── TEXTE ──

EXPOSITION BRUITS
Musée d'ethnographie de Neuchâtel (Suisse)
Du 2 octobre 2010 au 15 septembre
2011
Très intéressante approche que voila.
Comment parler de nos productions sonores par une exposition traitant du... bruit ?
Et tout cela à travers un voyage via les hublots (et les écoutilles ?) du célèbre Nautilus.
Ceci dit, beaucoup de bruit pour rien reste une formule ambigue, et Dieu merci, tout n'est pas bruit en ce Monde, ou en tout cas , tout bruit n'est pas nuisance, qu'on se le dise et se le répète !
PROBLÉMATIQUE
Avec l'exposition Bruits, l'équipe du MEN met en scène la manière dont les sociétés humaines appréhendent leurs productions sonores. Elle invite le public à se frotter aux bruits des autres et à se projeter dans un avenir où la technologie bouleverse les certitudes acquises.
Premier opus d’une trilogie consacrée au patrimoine culturel immatériel dans le cadre d’une recherche conduite avec l’Institut d’ethnologie de l’Université et plusieurs autres instituts helvétiques, l’exposition Bruits questionne la manière à la fois diverse et complexe dont les sociétés humaines appré-hendent, organisent, conservent et mettent en valeur ce qui relève de l’immatériel par excellence, à savoir leurs productions sonores.
Partant de la parenté étroite entre les notions de bruit, de son, de parole et de musique, l’équipe du MEN rend un hommage critique à ceux qui, à travers l’histoire, se sont attelés à articuler ces catégories, à développer leur per-ception, à formuler de nouvelles règles ou à les élargir par une meilleure compréhension des systèmes élaborés dans d’autres cultures. Elle interroge la propension de certains acteurs à tirer la sonnette d’alarme dès que pointent à l’horizon les notions d’évolution, de perte ou d’ oubli. Elle décortique les stratégies, les démarches et les moyens mis en œuvre afin de conserver certains éléments culturels élevés au rang de patrimoine et d’en écarter d’autres. Elle fait enfin ressortir les enjeux contemporains liés aux appropriations, détournements, recyclages et exploitations en tous genres des gisements sonores mis à disposition de chacun par les nouvelles technologies de l’information et de la communication.

───

CONSIGNES DE L'EXERCICE:
A) Reproduisez sans rien changer les lignes du listing, en commençant par la ligne qui contient « Task: Open BREAKFAST » et en allant jusqu'à la ligne qui contient « Open Task View », ces deux lignes comprises.
B) Poursuivez le texte sur l'exposition Bruits à partir de sa dernière phrase.

── ENREGISTREMENTS LISTÉS ──

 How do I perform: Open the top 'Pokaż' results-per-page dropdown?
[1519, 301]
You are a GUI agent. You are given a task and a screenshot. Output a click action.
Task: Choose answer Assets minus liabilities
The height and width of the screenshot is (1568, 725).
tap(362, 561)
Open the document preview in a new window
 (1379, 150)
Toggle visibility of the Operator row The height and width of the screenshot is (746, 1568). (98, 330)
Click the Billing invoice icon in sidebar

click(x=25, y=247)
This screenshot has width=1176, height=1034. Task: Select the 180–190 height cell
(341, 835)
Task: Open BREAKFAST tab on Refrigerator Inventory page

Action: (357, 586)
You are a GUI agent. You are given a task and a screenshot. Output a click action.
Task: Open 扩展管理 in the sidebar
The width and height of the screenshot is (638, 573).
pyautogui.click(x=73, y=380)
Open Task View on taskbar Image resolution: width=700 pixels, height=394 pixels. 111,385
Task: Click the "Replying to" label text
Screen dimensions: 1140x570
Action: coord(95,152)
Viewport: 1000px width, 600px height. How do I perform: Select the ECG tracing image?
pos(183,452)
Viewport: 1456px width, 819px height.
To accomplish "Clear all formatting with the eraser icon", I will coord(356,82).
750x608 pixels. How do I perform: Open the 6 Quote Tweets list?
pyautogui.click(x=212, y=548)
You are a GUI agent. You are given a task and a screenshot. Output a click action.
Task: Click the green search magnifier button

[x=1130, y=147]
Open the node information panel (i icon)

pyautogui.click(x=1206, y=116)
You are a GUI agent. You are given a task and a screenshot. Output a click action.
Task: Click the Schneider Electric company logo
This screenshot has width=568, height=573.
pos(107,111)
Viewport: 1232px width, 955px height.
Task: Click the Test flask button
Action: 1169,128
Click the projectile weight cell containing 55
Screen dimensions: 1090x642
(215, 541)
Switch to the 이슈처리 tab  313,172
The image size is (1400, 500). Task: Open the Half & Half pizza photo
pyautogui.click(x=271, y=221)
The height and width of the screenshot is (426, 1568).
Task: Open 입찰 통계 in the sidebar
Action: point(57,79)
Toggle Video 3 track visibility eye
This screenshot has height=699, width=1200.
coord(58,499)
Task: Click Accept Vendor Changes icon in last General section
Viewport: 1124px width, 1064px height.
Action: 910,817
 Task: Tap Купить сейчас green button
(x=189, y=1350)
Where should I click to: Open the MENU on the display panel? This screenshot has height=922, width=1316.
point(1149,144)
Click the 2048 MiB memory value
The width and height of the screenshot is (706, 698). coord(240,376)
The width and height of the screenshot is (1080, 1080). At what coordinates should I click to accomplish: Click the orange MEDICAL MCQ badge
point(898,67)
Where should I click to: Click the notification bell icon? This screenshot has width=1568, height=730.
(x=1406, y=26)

───

RÉSULTATS DE L'EXERCICE:
A)
Task: Open BREAKFAST tab on Refrigerator Inventory page

Action: (357, 586)
You are a GUI agent. You are given a task and a screenshot. Output a click action.
Task: Open 扩展管理 in the sidebar
The width and height of the screenshot is (638, 573).
pyautogui.click(x=73, y=380)
Open Task View on taskbar Image resolution: width=700 pixels, height=394 pixels. 111,385

B)
A travers une série de tableaux visuels et sonores élaborés à partir de la métaphore du Nautilus, arche intemporelle dédiée à la collection de l’univers sonore, échouée entre plage et désert, entre déluge et apocalypse, l’exposition invite le public à se frotter au bruit des autres, à percevoir le poids de l’immatérialité et à se projeter dans les futurs incertains du patrimoine sonore et de son contrôle à l’heure de l’Internet.
THÉMATIQUES
Le bruit des autres
Utilisé sous nos latitudes pour évoquer les phénomènes acoustiques qui ne relèvent ni de la parole, ni de la musique, le terme «bruit» s’apparente à un outil ordinaire de discrimination esthétique et culturelle: il désigne tout ce qui déplaît à l’auditeur, lui semble trop fort, inattendu ou étranger à ses normes d’écoute. Une telle mise à l’écart est sujette à caution car la perception du beau, de la cohérence, de la proportionnalité, du confort, de l’équilibre et même du supportable varie à travers le temps et l’espace: les bruits d’hier ne sont pas ceux d’aujourd’hui et les bruits d’ailleurs ne recouvrent pas ceux d’ici.
La cale du submersible invite à enjamber des caisses d’où filtrent des «bruits», à savoir des sons qui, à une époque donnée et dans un certain contexte, ont été stigmatisés comme bruits ou intégrés comme tels à une pratique musicale.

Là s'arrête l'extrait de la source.